Dork, dweeb, poindexter, nimrod, geek, techie, nerd. We’ve all probably been called one of those names at some point in our lives. I know I have. I illustrated these geeky nerds for an ad a while ago–before the smart phone by the looks of it. But it still shows quintessential nerdiness. The promotion was for Mentor Graphics and their physical verification system. (only a computer nerd would know what that is.) Some of the text inside read: “It’s an industry filled with technology hellcats, software stunt pilots, silicon soldiers of fortune. The real superheros need to work faster and smarter.” That’s some nerdy nerd stuff alright.
But nerds and geeks run the world. Here is an excerpt from a great article in the Pittsburgh Post-Gazette entitled Geeks and nerds have taken over the world:
“Bwaahahahaha! That is my sinister world domination laugh. I have been practicing it for over 40 years just waiting for this moment.
The moment when we, the geeks and nerds, would take over the world!
The moment is nigh, as in Bill Nye. At last, it’s the revenge of the … oh, you get the point.

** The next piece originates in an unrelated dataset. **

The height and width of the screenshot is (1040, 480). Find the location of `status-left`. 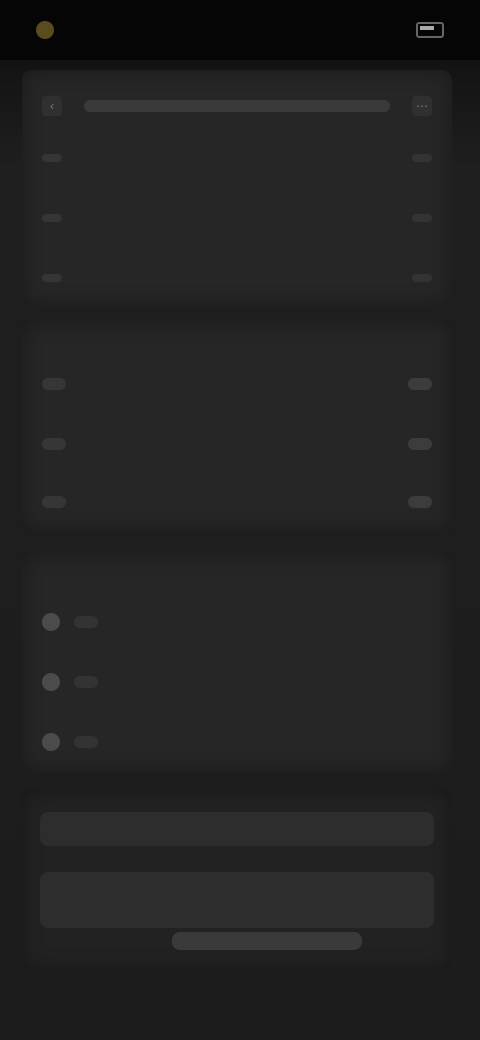

status-left is located at coordinates (50, 30).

I should point out there are differences between geeks and nerds. Geeks are fanboys and girls; they have a vast knowledge of pop culture and obscure facts related to their particular genres or areas of expertise. There are all kinds of geeks: movie geeks, technology geeks, even food and wine geeks.
Nerds are, well, nerds. The word “nerd” was first used in 1954 and was created by a geek doctor with the name of Seuss. They tend to be brilliant and focused on more academic pursuits, such as math and science, and less focused on social interactions. The word nerd often is described as a four-letter word with a six-figure income.
While geeks and nerds have many differences, they also share many traits and are of the same genus, if not species.
Geeks and nerds have long dominated technology. Nerds build it, and geeks use it. We all use it.
That cellphone you use every minute of every day, your TV, DVD player, computer, Facebook and Twitter, all were nerd-designed. These inventions have created nerd kings living in tech-filled houses built on top of mountains of cash. In each of these houses, a replica of Captain Kirk’s chair sits in the entertainment room, because that is the very first thing rich and powerful nerds do.
Bill Gates, Steve Jobs and Mark Zuckerberg all likely survived the slings and arrows of outrageous wedgies only to rise up and crush the jocks who mocked and ridiculed them in high school! Because that is the second thing nerds do when they become rich and powerful.“
You can read the rest HERE.
And now to all you nerds out there:
“So you’re a little weird? Work it!
A little different? Own it!
Better to be a nerd than one of the herd!”
“If you like nerds, raise your hand. If you don’t, raise your standards.”